Start of ENTRIES PROVIDED

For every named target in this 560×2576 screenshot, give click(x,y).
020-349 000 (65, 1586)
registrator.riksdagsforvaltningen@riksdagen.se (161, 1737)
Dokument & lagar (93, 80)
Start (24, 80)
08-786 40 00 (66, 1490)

End of ENTRIES PROVIDED

Copy out the data shown above without altering anything.

For every named target in this 560×2576 screenshot, give click(x,y).
020-349 000 (65, 1586)
registrator.riksdagsforvaltningen@riksdagen.se (161, 1737)
Dokument & lagar (93, 80)
Start (24, 80)
08-786 40 00 (66, 1490)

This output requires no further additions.